Il faudrait d’abord – pour que ce soit une liberté – que le choix existe. Or ce n’est pas le cas. Quel est le choix d’une personne malade ou âgée, pauvre, isolée, car souvent abandonnée par les siens, vivant dans un Ehpad où les soins palliatifs sont absents, n’ayant pas de médecin traitant, ayant le sentiment de ne plus servir à rien, et ayant peur de souffrir avant de mourir ? Oui, quel est son choix ?
Pour qu’une loi sur l’aide active à mourir soit une liberté, il faudrait d’abord qu’elle ne soit pas une loi par défaut. Que nos responsables politiques s’engagent d’urgence – et pas dans dix ans – à pallier le désert médical, à couvrir le territoire français de structures palliatives, à mettre du personnel dans les Ehpad, à former rapidement les médecins au traitement de la douleur, au maniement correct de la sédation, ce qui n’est pas le cas aujourd’hui.

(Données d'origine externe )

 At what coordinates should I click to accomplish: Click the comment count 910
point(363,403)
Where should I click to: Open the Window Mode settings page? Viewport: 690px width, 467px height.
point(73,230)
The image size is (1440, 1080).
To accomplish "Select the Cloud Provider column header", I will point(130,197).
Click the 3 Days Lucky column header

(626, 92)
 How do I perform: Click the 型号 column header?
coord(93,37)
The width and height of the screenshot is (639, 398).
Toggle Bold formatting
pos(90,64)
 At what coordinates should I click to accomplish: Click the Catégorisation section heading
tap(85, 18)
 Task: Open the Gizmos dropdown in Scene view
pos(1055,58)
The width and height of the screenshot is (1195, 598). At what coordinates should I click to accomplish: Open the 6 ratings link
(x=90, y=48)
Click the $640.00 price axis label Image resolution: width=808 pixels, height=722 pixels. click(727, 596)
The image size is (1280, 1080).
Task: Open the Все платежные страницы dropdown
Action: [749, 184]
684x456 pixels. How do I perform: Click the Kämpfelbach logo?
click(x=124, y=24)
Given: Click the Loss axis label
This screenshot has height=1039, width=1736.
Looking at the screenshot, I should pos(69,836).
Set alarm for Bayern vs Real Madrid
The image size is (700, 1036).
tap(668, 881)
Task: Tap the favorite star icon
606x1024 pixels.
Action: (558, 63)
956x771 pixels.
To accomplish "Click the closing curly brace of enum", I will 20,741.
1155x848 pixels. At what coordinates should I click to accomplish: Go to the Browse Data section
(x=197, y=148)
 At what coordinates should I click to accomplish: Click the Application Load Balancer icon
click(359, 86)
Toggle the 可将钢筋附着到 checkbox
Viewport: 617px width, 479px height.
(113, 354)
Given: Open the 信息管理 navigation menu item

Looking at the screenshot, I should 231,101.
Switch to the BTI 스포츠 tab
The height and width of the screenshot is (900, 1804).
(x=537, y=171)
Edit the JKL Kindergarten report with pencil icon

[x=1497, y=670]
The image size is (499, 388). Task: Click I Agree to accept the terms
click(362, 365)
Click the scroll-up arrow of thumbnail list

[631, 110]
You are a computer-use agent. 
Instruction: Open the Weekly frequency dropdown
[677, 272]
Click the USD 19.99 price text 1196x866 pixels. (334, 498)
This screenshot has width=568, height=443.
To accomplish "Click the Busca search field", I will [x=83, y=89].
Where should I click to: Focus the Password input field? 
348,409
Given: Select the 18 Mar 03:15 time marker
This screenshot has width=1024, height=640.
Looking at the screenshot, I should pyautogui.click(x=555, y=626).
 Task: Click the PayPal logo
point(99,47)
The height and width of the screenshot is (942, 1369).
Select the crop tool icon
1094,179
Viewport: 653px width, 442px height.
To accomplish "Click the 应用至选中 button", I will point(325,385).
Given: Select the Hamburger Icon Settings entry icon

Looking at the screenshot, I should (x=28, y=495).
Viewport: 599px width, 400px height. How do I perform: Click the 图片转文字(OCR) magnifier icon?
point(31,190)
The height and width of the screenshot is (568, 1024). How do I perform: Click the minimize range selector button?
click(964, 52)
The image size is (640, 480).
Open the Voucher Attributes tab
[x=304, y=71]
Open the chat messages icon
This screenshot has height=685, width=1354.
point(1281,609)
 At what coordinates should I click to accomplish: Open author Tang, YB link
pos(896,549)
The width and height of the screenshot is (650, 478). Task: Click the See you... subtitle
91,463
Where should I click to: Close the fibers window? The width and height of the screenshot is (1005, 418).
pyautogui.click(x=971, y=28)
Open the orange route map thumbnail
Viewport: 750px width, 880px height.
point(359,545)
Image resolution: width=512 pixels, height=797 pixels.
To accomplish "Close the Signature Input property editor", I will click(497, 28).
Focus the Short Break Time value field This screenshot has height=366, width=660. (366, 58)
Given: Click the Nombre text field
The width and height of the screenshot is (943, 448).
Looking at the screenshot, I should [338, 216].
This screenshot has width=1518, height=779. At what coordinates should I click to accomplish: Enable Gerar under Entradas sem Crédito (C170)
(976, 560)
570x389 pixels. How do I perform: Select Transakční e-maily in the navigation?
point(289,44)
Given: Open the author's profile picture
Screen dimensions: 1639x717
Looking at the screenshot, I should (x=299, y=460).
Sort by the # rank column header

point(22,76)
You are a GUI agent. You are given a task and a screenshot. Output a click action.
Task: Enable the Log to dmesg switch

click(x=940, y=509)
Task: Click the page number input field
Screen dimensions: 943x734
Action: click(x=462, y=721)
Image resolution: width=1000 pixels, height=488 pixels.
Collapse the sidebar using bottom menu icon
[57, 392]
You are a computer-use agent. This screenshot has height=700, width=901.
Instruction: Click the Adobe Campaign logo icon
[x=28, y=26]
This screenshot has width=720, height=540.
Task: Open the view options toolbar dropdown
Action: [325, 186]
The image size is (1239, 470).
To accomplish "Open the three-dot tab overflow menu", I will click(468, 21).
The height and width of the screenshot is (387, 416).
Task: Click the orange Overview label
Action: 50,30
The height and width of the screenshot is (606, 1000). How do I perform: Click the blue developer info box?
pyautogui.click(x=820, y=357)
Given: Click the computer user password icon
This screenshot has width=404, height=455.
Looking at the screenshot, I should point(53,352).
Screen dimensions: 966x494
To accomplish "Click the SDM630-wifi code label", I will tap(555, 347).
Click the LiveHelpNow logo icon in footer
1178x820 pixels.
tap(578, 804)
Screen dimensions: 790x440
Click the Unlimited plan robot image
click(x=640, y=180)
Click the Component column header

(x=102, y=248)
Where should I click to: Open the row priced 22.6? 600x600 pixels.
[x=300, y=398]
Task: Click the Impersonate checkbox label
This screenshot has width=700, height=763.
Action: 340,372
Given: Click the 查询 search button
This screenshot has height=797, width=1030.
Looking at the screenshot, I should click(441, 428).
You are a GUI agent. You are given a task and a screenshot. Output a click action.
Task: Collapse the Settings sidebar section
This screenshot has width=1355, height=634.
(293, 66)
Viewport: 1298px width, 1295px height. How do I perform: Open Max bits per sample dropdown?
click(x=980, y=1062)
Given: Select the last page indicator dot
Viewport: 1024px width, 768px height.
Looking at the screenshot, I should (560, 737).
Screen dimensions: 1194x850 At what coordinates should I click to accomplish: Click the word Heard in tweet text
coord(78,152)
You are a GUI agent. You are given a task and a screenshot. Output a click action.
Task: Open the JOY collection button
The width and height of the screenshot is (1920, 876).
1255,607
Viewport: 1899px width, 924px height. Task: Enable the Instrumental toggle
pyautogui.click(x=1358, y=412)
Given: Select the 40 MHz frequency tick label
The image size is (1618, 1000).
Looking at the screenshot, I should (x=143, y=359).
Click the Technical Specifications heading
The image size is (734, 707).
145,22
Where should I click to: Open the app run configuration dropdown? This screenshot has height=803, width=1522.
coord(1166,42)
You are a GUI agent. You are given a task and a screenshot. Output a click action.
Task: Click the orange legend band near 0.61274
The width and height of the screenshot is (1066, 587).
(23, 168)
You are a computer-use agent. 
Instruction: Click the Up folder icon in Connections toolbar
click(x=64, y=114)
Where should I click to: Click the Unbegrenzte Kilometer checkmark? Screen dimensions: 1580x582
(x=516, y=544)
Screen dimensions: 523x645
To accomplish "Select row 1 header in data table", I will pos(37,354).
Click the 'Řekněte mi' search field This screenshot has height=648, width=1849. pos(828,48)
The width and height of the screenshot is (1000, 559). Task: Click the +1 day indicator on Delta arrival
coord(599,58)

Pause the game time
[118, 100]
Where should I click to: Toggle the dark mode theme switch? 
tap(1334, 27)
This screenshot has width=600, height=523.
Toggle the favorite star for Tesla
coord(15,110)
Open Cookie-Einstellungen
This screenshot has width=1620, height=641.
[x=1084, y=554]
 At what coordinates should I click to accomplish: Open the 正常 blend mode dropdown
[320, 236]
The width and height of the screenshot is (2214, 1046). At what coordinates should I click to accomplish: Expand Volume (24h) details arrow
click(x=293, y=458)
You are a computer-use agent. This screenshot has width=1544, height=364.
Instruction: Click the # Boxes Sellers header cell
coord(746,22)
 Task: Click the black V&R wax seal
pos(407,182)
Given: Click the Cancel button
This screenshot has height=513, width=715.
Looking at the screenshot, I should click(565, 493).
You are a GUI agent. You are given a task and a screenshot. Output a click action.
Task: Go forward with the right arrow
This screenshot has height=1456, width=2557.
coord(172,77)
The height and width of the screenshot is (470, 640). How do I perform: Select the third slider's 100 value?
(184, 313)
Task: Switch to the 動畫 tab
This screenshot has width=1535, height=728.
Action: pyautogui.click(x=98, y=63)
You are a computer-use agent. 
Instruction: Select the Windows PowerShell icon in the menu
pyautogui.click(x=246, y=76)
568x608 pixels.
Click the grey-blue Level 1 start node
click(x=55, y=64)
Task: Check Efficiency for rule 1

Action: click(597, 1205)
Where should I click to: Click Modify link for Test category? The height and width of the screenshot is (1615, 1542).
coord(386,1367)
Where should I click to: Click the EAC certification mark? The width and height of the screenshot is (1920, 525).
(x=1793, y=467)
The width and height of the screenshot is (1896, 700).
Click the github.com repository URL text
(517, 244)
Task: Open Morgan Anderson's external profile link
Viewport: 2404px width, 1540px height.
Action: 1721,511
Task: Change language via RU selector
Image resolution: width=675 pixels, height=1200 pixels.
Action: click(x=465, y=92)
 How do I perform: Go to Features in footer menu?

Les personnes âgées – si peu assurées de leur utilité dans le monde jeuniste qui est le nôtre, assombries par le sentiment de n’être plus qu’un poids pour les autres – ne sont pas dupes. Si malades et ayant perdu leur autonomie, elles se sentaient enfin soutenues par une vraie solidarité médicale, économique et humaine, elles ne seraient pas tentées de penser à demander la mort. J’entends leurs peurs d’être un jour l’objet de pressions, comme le disait un jour l’un d’entre eux, pour « qu’on soulage les comptes de la Sécurité sociale, en demandant la mort ». Elles ressentent le débat actuel comme une intrusion d’une rare violence de leur intimité. Elles attendent de la loi qu’elle les protège. C’est tout ! A-t-on conscience du message qu’une légalisation de l’Aide active à mourir leur enverrait ?
Ce sont les conditions du mourir et l’accueil des personnes fragilisées par la vieillesse dans notre pays qu’il faut changer, pas la loi.
Robert Badinter l’affirmait avec force au micro d’Anne Sinclair, il y a neuf ans, « il faut que les soins palliatifs pénètrent la culture médicale », appelant de ses vœux une pédagogie de la loi Leonetti, ce qui n’a jamais eu vraiment lieu. Cette pédagogie, je l’avais réclamée dans mon rapport « La France palliative » en 2007, mais le cabinet de Nicolas Sarkozy m’avait envoyée promener.
Si même la gauche humaniste abandonne son devoir de solidarité envers les plus vulnérables, si elle envisage d’organiser le suicide de ceux qui préféreront mourir que de vivre leur mort sociale, ce sera l’aveu d’un échec. La signature de la faillite des valeurs humanistes sur lesquelles sont fondées nos sociétés démocratiques.
Je crains alors que le combat pour la vraie dignité du vieillir et du mourir soit perdu. Car, et nous sommes nombreux à le penser, mais personne n’ose le dire : le véritable enjeu est économique. Mettre les moyens qu’il faut pour cette dignité-là coûtera cher. En revanche, la possibilité légale d’offrir la mort à ceux qui « s’auto-effaceront », ne supportant plus l’inhumanité de leur condition et leur mort sociale, ne coûtera rien. »
(1) Cité dans « La Mort intime » (Pocket), de Marie de Hennezel.